Kafka cannot work without Zookeeper. Kafka uses zookeeper for the following:

  • Choosing a Controller: The controller is one of the brokers with responsibilities of partition managements with respect to leader election, topic creation, partition creation and replica managements. When a node or server shuts down, Kafka controllers elect partition leaders from followers. Kafka uses Zookeeper's metadata information to elect a controller. Zookeeper ensures that a new controller is elected in case of current controller crashes.
  • Brokers Metadata: Zookeeper maintains the state of each of the brokers that are part of the Kafka cluster. It maintains all relevant metadata about each of the broker in a cluster. Producer/Consumer do interact with Zookeepers for getting the brokers state.
  • Topic Metadata: Zookeepers also maintain topic metadata like number of partitions, specific configuration parameters and so on.
  • Client Quota Information: With newer versions of Kafka, Quota features are introduced. Quotas enforce byte-rate thresholds on clients for reading and writing messages to Kafka topic. All these information and states are maintained by Zookeeper.
  • Kafka Topic ACLs: Kafka has an in-built authorization module which is defined as Access Control Lists (ACLs ). These ACLs determine user roles and what kind of read and write permissions each of those roles have on respective topics. Kafka uses zookeeper to store all ACLs.

In [ ]:

Scala code

Back to Index

**Main** takes arguments and starts producer application

object KafkaBroker extends App {


  case class Coordinates(lat: Double, lon: Double)

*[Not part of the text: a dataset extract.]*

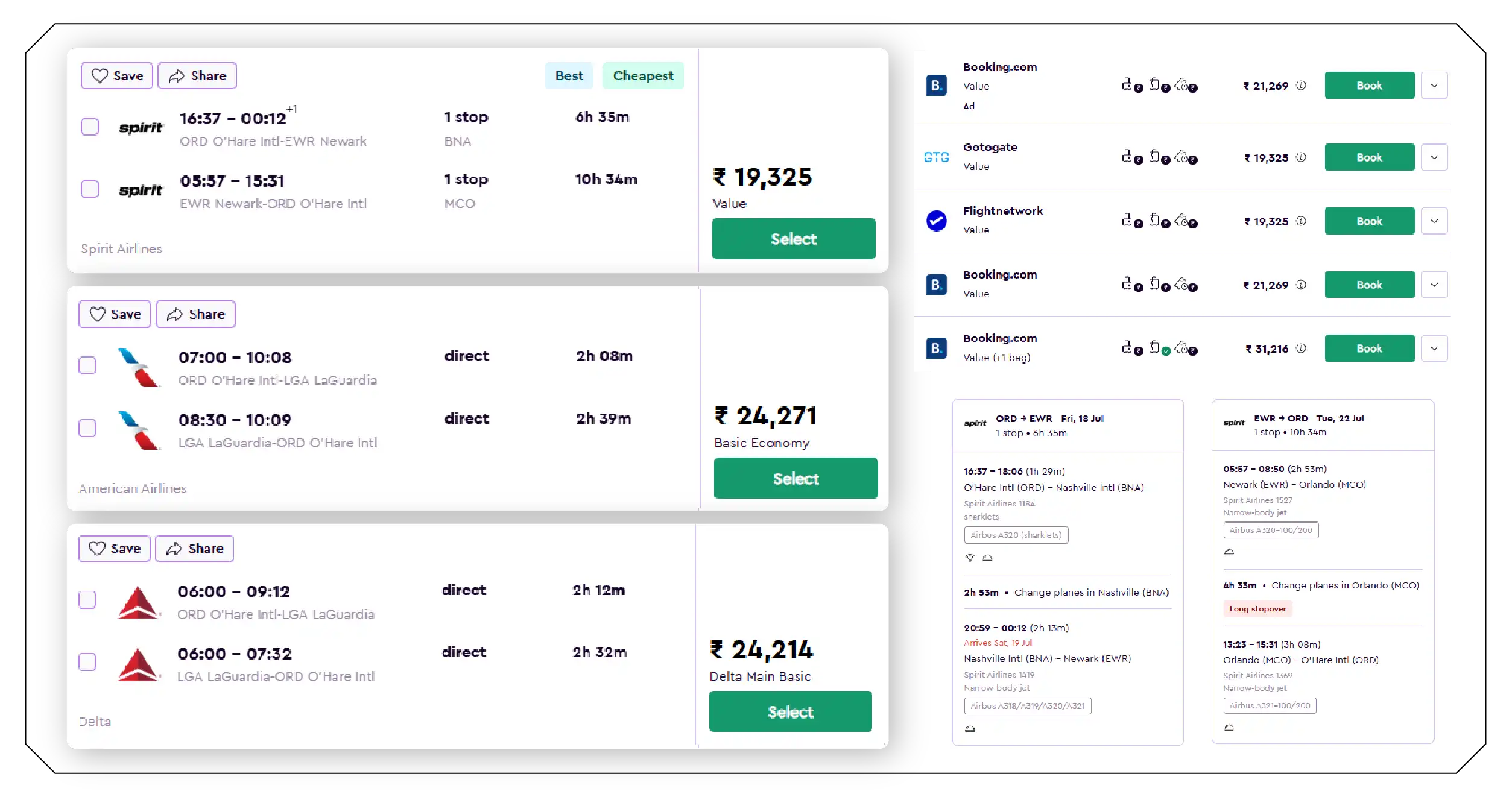The height and width of the screenshot is (797, 1512).
Task: Click the Gotogate provider logo
Action: coord(935,156)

  override def main(args: Array[String]): Unit = {

    // parameters
    val topic = args(0) // plume_pollution
    val brokers = args(1) // localhost:9092 - "broker1:port,broker2:port"
    val lat = args(2).toDouble // latitude - test value: 48.85
    val lon = args(3).toDouble // longitude - test value: 2.294
    val sleepTime = args(4).toInt // 1000 - time between queries to API

    // user 'lat' and 'lon' to create Coordinates object
    val location = Coordinates(lat, lon)

    startIngestion(brokers, topic, location, sleepTime)


  } // end of main

startBroker creates a new Kafka Producer with specified properties

Below are 3 mandatory configuration parameter:

  1. bootstrap.servers: This contains list of Kafka brokers address. Address is specified in terms of hostname:port. We can specify one or more broker detail, but we recommend to provide atleast 2 so if one broker goes down Producer can use other one.

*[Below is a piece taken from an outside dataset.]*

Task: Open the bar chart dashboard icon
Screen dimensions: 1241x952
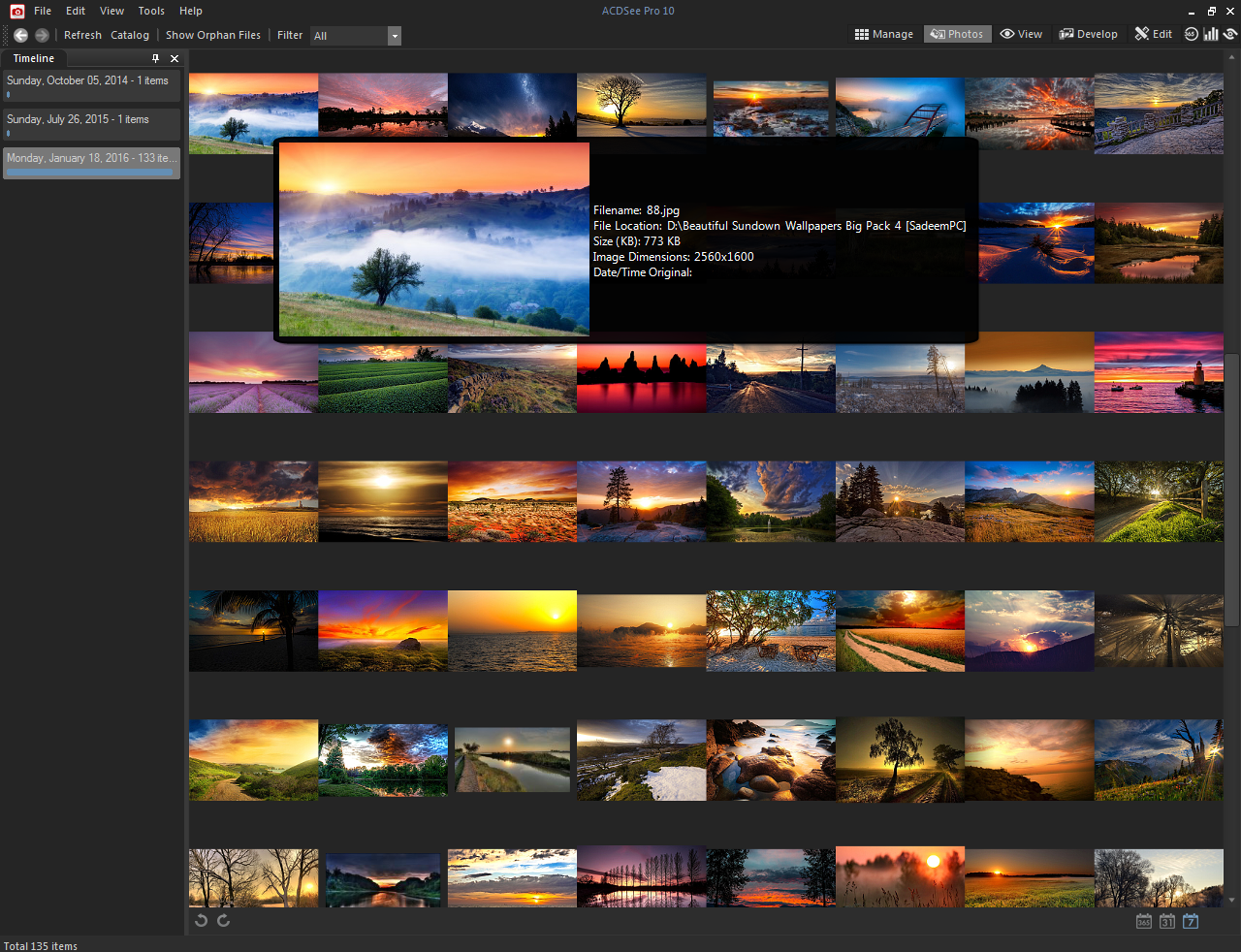Action: (1211, 34)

  2. key.serializer : The massage is sent to Kafka brokers in the form of key value pair. Brokers expect this kay value to be in byte arrays. So we need to tell producer which serializer class to be used to convert this key value object to byte array. This property is set to tell producer that which class to use to serialize key of message. Kafka provide us 3 inbuilt serializer class ByteArraySerializer , StringSerializer and IntegerSerializer . All this classes are present under org.apache.kafka.common.serialization package and implements Serializer interface.

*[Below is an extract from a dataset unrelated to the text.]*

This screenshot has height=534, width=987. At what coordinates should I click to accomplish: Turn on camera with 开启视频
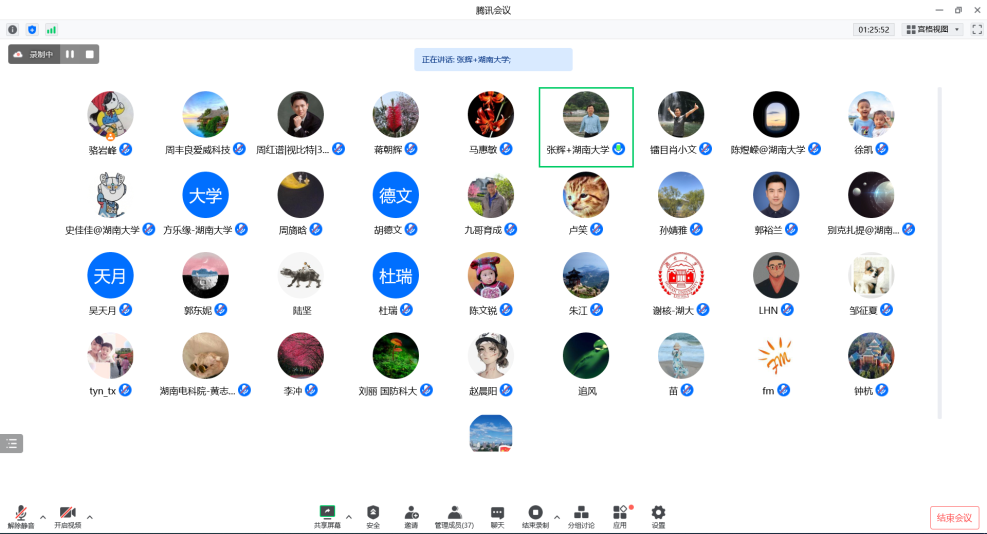[x=67, y=516]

  3. value.serializer : Similar to key.serializer property but this property tells producer , which class to use to serialize value . You can implement your own serialize class and assign to this property.

/**
    * Helper function to create a KafkaProducer using brokers ip and port
    *
    * @param brokers Broker information in the format 'localhost:9092'
    *                or "broker1:port,broker2:port"
    *
    * @return KafkaProducer[String, String]
    */

  def startBroker(brokers:String): KafkaProducer[String, String] = {

    // Kafka Broker properties
    val props = new Properties()
    props.put("bootstrap.servers", brokers)
    props.put("client.id", "ScalaKafkaProducer")
    props.put("key.serializer", "org.apache.kafka.common.serialization.StringSerializer")
    props.put("value.serializer", "org.apache.kafka.common.serialization.StringSerializer")
    props.put("acks", "all")
    props.put("retries", new Integer(1))
    //    props.put("batch.size", new Integer(16384))
    //    props.put("linger.ms", new Integer(1))
    //    props.put("buffer.memory", new Integer(133554432))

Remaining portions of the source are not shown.